"As I have grown old, my feelings about God have tapered down to gratitude and hope. Gratitude is the pleasure of hope come true. Hope is the pain of gratitude postponed. Gratitude comes easy, on its own steam, whenever we know that someone has given us a real gift. Hope comes harder, sometimes with our backs against the wall, laden with doubts that what we hope for will ever come. Gratitude always feels good, as close to joy as any feeling can get. Hope feels unbearable; when we passionately long for what we do not have and it is taking too long to come, we are restless as a farmer waiting for rain after an August without a drop.

"Please don't misunderstand me. Any hope, no matter how thin it gets, is better than no hope at all. To lose all hope is to die, inside; on the outside you are a walking cadaver, no less dead for being on your feet. Still, even if having hope is one hundred percent better than not having it, living by hope can get awfully wearying. . . .

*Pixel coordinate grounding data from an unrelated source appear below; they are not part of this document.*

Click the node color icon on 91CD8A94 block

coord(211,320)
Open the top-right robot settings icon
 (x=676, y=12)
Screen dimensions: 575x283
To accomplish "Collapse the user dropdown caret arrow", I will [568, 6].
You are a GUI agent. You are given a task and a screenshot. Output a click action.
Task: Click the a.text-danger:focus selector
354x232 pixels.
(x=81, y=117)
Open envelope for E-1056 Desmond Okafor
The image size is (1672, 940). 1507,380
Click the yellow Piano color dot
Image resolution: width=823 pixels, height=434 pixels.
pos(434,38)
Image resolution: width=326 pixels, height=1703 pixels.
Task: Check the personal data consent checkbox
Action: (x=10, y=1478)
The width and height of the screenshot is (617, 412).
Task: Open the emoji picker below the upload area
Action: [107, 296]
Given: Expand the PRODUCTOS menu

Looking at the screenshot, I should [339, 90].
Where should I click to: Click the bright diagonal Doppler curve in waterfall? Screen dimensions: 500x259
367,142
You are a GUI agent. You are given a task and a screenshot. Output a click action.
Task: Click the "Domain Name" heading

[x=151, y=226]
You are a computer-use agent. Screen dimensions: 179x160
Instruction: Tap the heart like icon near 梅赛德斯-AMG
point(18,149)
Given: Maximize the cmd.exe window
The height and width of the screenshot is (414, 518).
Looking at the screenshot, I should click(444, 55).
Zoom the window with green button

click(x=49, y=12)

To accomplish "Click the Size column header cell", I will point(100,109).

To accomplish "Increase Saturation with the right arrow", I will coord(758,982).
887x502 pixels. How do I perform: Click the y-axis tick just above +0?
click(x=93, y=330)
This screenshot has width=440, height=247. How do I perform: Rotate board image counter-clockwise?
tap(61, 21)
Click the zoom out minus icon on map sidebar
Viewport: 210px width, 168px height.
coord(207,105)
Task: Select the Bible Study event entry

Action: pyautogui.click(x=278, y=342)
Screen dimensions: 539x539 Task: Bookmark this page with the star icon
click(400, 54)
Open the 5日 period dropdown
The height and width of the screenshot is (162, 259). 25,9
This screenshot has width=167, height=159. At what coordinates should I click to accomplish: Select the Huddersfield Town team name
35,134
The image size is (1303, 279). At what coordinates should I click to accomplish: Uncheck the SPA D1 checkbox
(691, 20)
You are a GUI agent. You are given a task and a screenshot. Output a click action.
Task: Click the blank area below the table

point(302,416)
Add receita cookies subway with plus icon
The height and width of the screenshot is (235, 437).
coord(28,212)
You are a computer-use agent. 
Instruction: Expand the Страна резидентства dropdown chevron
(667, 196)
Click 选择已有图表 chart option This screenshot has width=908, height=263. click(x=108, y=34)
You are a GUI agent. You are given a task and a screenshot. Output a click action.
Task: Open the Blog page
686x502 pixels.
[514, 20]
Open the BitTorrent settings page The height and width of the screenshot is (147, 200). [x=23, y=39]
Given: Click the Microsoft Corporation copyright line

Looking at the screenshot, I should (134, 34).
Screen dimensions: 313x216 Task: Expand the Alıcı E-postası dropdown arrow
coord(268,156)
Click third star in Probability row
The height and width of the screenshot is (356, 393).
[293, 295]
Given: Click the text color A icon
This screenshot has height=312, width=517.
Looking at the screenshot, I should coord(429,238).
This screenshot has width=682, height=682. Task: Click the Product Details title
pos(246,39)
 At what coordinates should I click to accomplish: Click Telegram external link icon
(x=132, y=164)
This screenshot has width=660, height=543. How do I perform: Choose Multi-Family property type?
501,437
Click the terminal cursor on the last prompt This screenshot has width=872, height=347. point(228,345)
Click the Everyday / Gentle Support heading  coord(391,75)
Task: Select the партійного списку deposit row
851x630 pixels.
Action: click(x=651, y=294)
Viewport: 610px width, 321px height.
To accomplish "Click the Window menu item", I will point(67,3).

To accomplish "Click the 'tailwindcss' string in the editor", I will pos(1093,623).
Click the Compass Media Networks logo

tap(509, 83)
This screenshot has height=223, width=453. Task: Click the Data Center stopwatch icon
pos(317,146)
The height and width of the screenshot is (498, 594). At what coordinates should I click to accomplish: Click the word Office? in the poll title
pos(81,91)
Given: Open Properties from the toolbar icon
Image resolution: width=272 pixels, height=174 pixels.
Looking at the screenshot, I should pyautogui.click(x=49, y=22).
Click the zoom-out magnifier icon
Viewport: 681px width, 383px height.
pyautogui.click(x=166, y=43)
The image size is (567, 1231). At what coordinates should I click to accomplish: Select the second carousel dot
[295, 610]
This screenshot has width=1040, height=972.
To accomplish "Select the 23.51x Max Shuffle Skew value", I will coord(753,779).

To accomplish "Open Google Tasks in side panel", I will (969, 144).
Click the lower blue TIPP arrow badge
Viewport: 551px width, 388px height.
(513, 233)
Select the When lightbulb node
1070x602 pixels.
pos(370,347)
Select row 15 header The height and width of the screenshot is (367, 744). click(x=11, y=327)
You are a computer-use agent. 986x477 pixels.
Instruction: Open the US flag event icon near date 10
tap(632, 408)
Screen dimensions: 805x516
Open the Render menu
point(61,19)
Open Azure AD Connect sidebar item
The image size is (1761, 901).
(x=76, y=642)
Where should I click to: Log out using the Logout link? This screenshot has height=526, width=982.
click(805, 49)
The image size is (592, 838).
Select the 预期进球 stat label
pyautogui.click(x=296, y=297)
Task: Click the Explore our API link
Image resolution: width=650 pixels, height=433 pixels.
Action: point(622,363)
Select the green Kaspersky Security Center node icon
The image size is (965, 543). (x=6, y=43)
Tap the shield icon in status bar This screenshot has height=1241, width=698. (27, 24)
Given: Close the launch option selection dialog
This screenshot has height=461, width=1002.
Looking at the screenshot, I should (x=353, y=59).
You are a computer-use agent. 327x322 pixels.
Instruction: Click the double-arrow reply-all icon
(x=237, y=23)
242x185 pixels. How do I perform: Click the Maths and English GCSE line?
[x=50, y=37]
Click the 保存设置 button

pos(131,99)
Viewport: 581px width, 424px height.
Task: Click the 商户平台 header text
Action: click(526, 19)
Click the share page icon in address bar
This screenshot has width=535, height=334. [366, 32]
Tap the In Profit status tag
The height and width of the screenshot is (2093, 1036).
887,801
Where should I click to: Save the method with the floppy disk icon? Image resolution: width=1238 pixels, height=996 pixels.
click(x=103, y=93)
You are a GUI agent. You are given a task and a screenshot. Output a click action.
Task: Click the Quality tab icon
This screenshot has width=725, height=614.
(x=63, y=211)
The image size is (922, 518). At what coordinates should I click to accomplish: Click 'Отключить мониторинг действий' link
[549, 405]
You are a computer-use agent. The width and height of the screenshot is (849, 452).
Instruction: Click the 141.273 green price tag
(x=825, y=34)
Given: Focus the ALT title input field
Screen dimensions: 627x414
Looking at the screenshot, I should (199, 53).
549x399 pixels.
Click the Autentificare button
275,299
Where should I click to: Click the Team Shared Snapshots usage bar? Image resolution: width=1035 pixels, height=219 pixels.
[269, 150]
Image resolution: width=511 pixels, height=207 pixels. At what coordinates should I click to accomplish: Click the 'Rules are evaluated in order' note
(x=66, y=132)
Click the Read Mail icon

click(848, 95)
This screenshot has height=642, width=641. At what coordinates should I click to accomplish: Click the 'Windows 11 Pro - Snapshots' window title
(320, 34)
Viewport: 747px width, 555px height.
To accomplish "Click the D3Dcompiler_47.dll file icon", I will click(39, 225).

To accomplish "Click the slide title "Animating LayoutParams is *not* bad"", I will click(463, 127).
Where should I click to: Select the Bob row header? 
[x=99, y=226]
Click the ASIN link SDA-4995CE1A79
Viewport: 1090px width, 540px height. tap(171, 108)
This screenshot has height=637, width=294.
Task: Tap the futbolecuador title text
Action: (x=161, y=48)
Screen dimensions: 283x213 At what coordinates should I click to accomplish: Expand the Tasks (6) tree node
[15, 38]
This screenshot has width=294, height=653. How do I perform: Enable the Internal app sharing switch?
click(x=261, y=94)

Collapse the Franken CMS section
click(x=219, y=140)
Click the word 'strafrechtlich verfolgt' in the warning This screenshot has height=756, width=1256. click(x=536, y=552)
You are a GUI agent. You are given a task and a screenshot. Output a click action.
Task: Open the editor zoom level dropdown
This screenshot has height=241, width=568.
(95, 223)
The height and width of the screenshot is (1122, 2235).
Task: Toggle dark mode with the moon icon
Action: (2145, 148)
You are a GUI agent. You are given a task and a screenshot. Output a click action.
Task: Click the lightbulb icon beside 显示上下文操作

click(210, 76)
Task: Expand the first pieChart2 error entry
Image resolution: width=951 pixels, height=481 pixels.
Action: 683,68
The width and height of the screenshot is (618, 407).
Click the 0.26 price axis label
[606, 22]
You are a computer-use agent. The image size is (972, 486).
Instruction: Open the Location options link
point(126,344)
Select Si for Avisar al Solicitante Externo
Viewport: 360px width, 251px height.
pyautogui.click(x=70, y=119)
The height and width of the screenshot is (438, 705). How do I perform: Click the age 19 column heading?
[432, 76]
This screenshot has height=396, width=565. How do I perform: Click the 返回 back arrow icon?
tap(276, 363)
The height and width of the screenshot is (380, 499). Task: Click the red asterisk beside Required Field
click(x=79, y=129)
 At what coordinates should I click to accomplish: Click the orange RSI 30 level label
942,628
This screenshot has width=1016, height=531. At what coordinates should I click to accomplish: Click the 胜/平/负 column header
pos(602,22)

Hope is a universal human experience, and whether we hope as believers or as unbelievers, it always comes as a blend of three psychological ingredients. The first ingredient is a dream: we can hope only if we have eyes to see — albeit through a glass darkly — what it would be like for us if we got what we hope for. The second is desire: we can hope only for what we want — want, indeed, with a passion. The third ingredient is faith: we can keep on hoping only so long as we keep on believing that our dream will come true and our heart's desire for it will be satisfied.”